Three years ago, I went on something of a James Cameron binge. First I saw all of the Terminator movies, including the two that he directed, in anticipation of the then-new Terminator Salvation. Then I made a point of watching all of his other films prior to the release of Avatar — all, that is, except Titanic (1997).
I’m not sure entirely why I skipped that particular film, which I hadn’t seen since its original theatrical release.
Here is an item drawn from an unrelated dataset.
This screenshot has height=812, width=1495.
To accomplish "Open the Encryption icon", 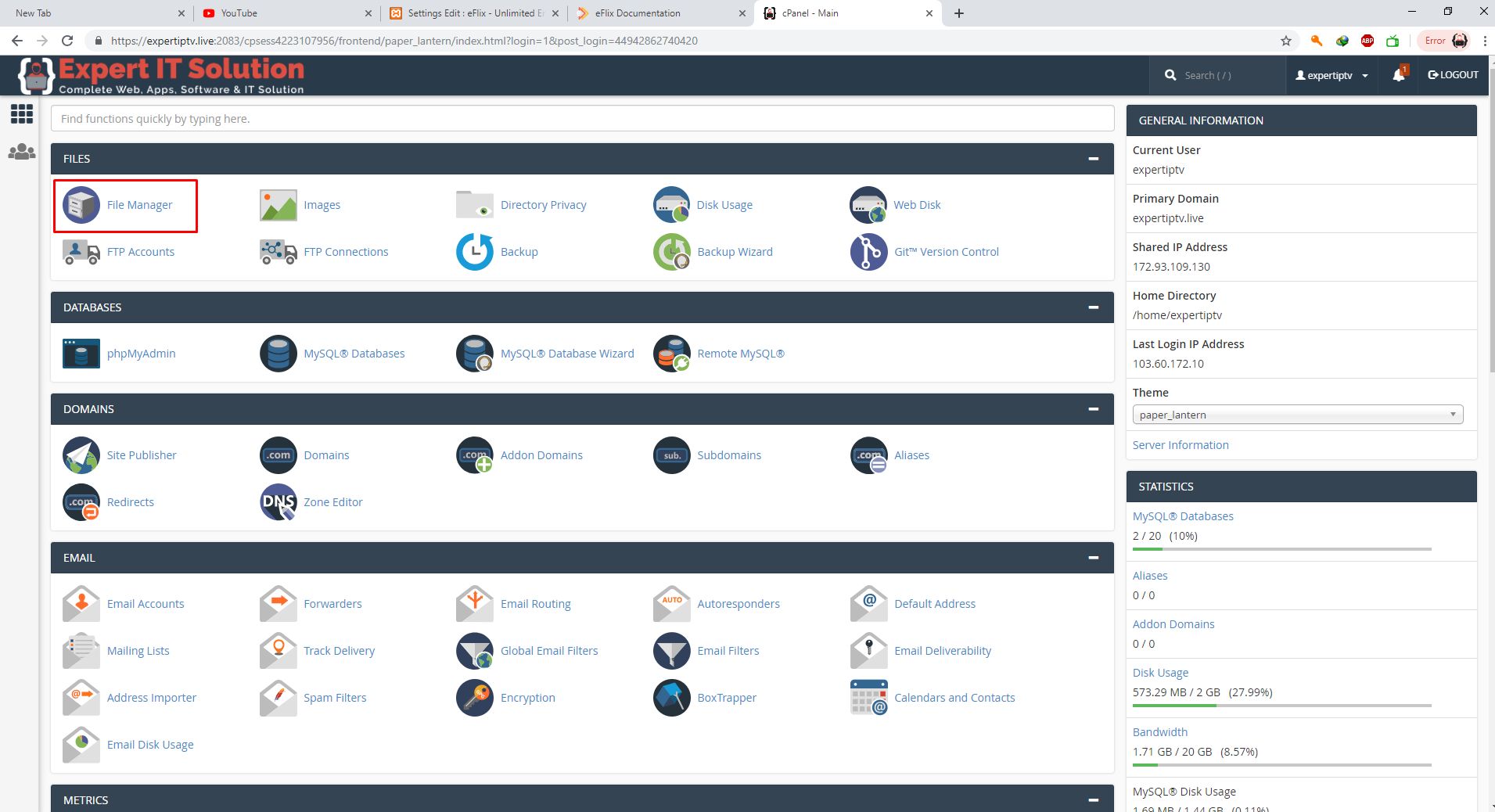I will [475, 698].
But I finally got around to seeing it today — in 3D, of course — and I was struck by two small elements that touch, however briefly, on themes that you can find across Cameron’s work as a whole.
First, the prologue includes a bit where one of Bill Paxton’s assistants guides a remote underwater probe, using hand-held controls that look remarkably like the hand-held controls that have guided other mechanical extensions to the human body in Cameron films going all the way back to Xenogenesis (1978).
Second, when Leonardo DiCaprio’s character is asked whether he likes his “rootless” existence, he replies:
Yes, ma’am, I do. I mean, I’ve got everything I need right here with me. I got air in my lungs and a few blank sheets of paper. I love waking up in the morning not knowing what’s going to happen or who I’m gonna meet or where I’m going to wind up.
And I find the “air in my lungs” bit particularly striking in light of the fact that the ability to breathe, and the importance thereof, is a recurring theme throughout Cameron’s films, especially his sci-fi efforts, as I have noted earlier.
There are other bits and pieces in Titanic that hark back to Cameron’s earlier films too, of course — the man who is distrusted by the authorities but gives up his life for the woman he just met is reminiscent of the original Terminator, and the woman who descends in an elevator to save someone who is trapped deep inside a doomed structure is reminiscent of Aliens — but these were the two that surprised me most.
I am also struck by the fact that the crewmembers in the crow’s nest are distracted by the sight of Kate and Leo kissing on the deck immediately before they, the crewmembers, spot the iceberg — and of course, by the time they actually look up and spot the iceberg, it is too late to save the ship. It is almost as though the film blames Kate and Leo’s reckless passion for the accident that sends 1,500 people, including Leo himself, to their doom. But it’s such a minor, easily overlooked detail, and there are so many other ways in which the film affirms their passion, that I wouldn’t make too much of this.